● YOUR GOAL
As the output, give exactly the lines that run from the one with "The width and height of the screenshot is (358, 254)." through the end of the records below, and omit pictures.

Extracted records
>>>>>
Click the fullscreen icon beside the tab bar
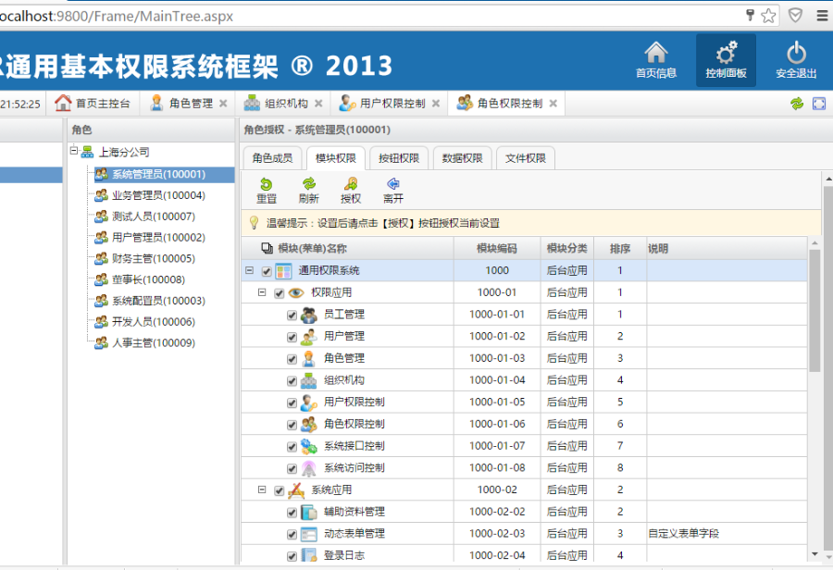 point(818,104)
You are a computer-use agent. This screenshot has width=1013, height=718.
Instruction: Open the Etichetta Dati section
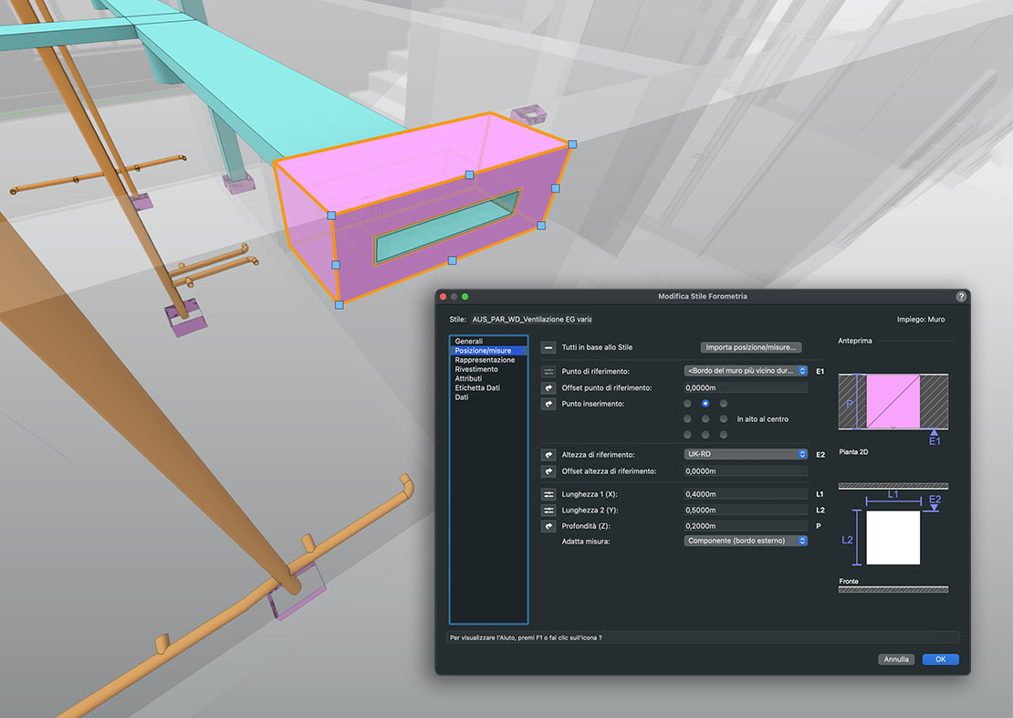(x=477, y=388)
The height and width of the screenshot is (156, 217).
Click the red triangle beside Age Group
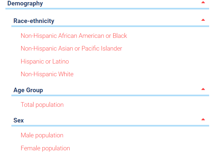coord(203,89)

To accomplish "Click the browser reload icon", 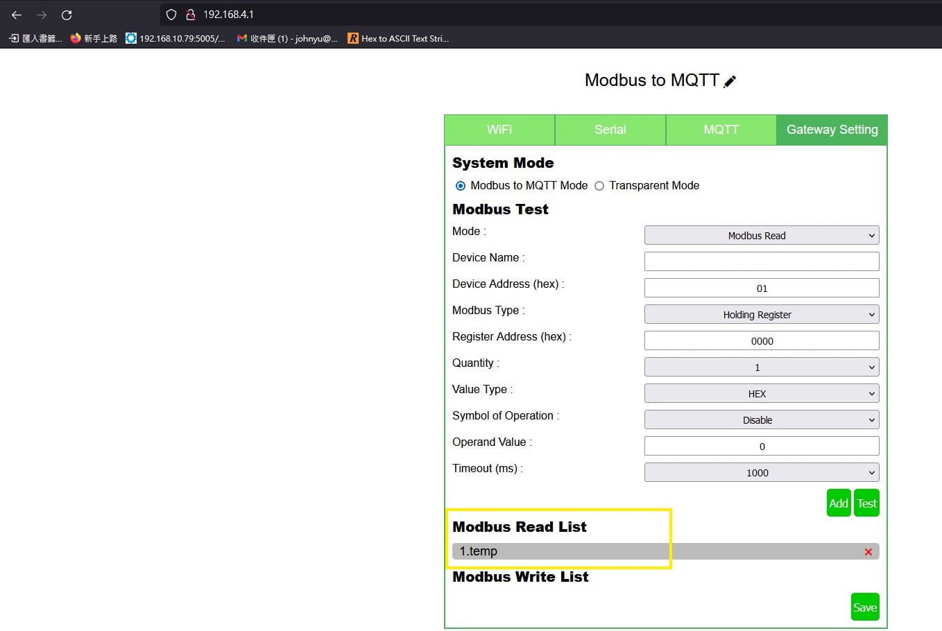I will click(x=67, y=15).
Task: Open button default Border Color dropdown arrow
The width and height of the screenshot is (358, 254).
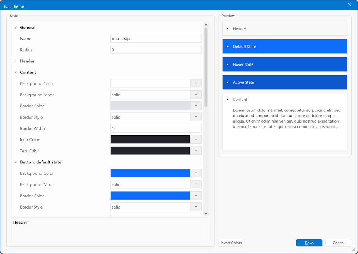Action: coord(196,196)
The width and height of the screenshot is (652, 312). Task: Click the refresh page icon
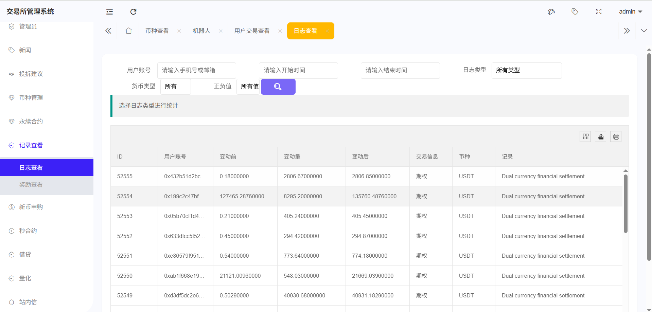click(133, 12)
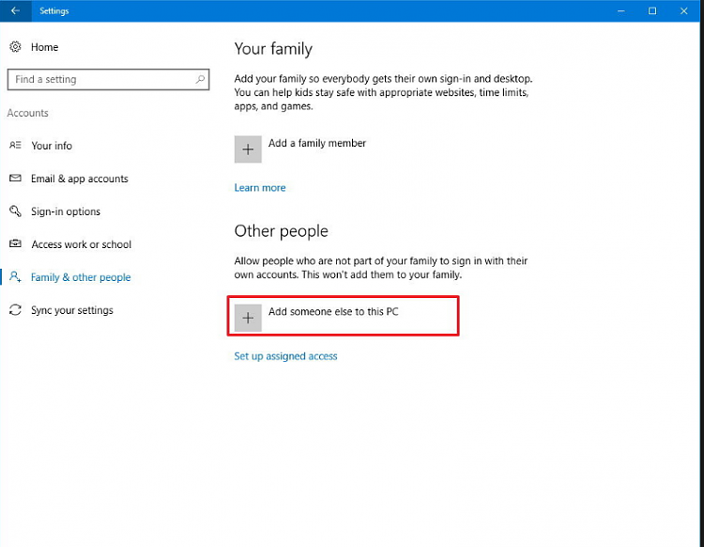704x547 pixels.
Task: Click the Sign-in options key icon
Action: click(x=15, y=211)
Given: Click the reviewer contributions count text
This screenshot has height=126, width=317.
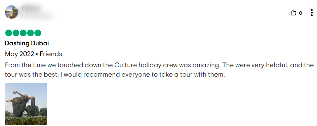Looking at the screenshot, I should click(37, 16).
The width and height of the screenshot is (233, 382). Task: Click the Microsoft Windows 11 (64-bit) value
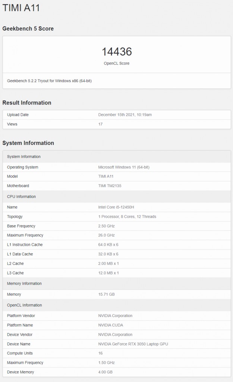pos(124,167)
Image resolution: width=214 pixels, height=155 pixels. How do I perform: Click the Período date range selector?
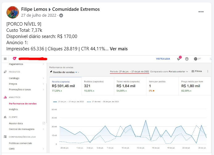click(129, 72)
<<<<<
● ANSWER
The width and height of the screenshot is (358, 254).
Action: coord(196,196)
The width and height of the screenshot is (652, 312). Task: Click the refresh page icon
click(133, 12)
704x547 pixels.
Task: Click the Sign-in options key icon
Action: click(x=15, y=211)
Given: Click the reviewer contributions count text
This screenshot has height=126, width=317.
Looking at the screenshot, I should click(37, 16).
The width and height of the screenshot is (233, 382). Task: Click the Microsoft Windows 11 (64-bit) value
pos(124,167)
Image resolution: width=214 pixels, height=155 pixels. How do I perform: Click the Período date range selector?
click(129, 72)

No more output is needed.